=== Study text ===
****
I’m so mad. So really MAD. I wasn’t going to comment about this but I need to clear my mind.
A few weeks ago I mentioned to one of the therapist to PLEASE let me know if My son trips or hits himself during therapy. I said this because after one of the therapies he had a bruise in his head I didn’t remember. So I imagine he hit his head during the therapy but I would have loved to be informed. I never think they were/are mistreating him or anything. I was innocently thinking about that simple bruise all kids do when they trip while trying to reach something or hit themselves as they are not looking where are they walking. My daughter is an expert in the last one, she has crashed with the wall so many times :(.
Well some of the therapist reacted as If I was accusing them of hitting my son and started quitting. Just like that with out even calling me for an explanation. One day I open the door and One of the current therapist was accompanied by a new one that I didn’t have idea who was or why she was there. So then I knew someone else was quitting and she was there to meet us and take her schedule. I was so Pissed, and overwhelmed as one simple common petition was taken and then mixed as a mess.
I get they have to protect their selves but also I know I have the right to request them to let me know if he hits himself someway.
The thing is. I had a therapy today. The therapist didn’t want to stay inside one room as they always do and as My kid is used to already as she wanted me present. But Me be present means my 3.8 yo been around and she is used to be the center of attention, plus is in the age of Why, and keep asking why until someone answers her, no matter how busy one or who ever is and is sooooo time exhausting. plus distracting for the little one.
****
Stored data entries:
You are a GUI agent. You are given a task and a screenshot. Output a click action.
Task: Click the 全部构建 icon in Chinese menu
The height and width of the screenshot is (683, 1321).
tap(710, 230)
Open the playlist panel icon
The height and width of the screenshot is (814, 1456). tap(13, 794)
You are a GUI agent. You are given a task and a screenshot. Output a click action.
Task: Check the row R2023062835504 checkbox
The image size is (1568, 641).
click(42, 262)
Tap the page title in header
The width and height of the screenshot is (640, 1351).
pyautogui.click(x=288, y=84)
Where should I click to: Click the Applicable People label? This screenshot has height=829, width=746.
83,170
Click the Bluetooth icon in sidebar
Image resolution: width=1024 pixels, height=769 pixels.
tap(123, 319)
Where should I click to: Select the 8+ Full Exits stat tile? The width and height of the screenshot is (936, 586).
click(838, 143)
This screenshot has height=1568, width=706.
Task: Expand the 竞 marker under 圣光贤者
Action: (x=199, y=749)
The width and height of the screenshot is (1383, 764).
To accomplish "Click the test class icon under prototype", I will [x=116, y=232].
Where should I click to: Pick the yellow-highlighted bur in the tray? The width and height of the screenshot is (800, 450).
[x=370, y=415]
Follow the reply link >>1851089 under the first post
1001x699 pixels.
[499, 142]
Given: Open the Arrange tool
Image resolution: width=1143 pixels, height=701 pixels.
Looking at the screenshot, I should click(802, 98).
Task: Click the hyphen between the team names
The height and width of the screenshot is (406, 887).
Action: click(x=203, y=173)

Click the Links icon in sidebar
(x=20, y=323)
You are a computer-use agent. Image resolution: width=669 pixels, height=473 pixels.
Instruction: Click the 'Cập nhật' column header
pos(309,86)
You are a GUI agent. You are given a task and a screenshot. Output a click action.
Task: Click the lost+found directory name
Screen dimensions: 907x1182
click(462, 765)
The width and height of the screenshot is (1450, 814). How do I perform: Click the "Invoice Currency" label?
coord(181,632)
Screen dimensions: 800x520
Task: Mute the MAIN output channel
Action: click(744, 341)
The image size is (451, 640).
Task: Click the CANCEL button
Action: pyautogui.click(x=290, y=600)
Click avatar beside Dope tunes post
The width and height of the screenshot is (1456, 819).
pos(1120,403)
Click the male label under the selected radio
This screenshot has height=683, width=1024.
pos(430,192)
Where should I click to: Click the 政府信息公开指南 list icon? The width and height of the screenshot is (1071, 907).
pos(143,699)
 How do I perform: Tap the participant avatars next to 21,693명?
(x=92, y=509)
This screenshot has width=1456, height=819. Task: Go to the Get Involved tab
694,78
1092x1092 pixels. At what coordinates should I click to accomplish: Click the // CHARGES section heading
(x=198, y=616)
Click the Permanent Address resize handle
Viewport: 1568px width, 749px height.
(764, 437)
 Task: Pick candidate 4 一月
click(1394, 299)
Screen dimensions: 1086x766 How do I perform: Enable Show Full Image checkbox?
****
=== Problems to solve ===
1) Revise the stretch from "Well some of" through "hits himself someway." in the post about the son's therapy sessions, replacing "overwhelmed" with "frustrated".
2) Carry on the post about the son's therapy sessions, picking up after its final sentence.

=== Answers to the exercises ===
1)
Well some of the therapist reacted as If I was accusing them of hitting my son and started quitting. Just like that with out even calling me for an explanation. One day I open the door and One of the current therapist was accompanied by a new one that I didn’t have idea who was or why she was there. So then I knew someone else was quitting and she was there to meet us and take her schedule. I was so Pissed, and frustrated as one simple common petition was taken and then mixed as a mess.
I get they have to protect their selves but also I know I have the right to request them to let me know if he hits himself someway.

2)
My girl is smart, She knows how to turn every single activity in hers and she been the center of attention, even with professional therapists and she manage to do this around 15 times during 2 hours of therapy. That means the little one loosing attention at all and just wondering around with the therapist paying more attention to my daughter. I know that was going to happen.
So I have a question. Who’s interest go first?. The therapist protecting their selves or My SON right to receive the help he Needs?
Of course I have no Doubt about the answer to both questions. My kids will always be first. And I guess I’ll have to talk long and loud with the main coordinator about this because if they keep doing this I will be so mad, uncomfortable and annoyed that this will be a hell of a year of therapies. Plus the little one will feel his mom is in bad mood and the older one will suffer my bad mood (I’m not perfect I can control my self but sometimes enough is enough and I just can’t hold myself and get loud while giving time outs).
I do not consider myself a bad mother, just a normal one, but this type of situations surely put a strength in my patience limits.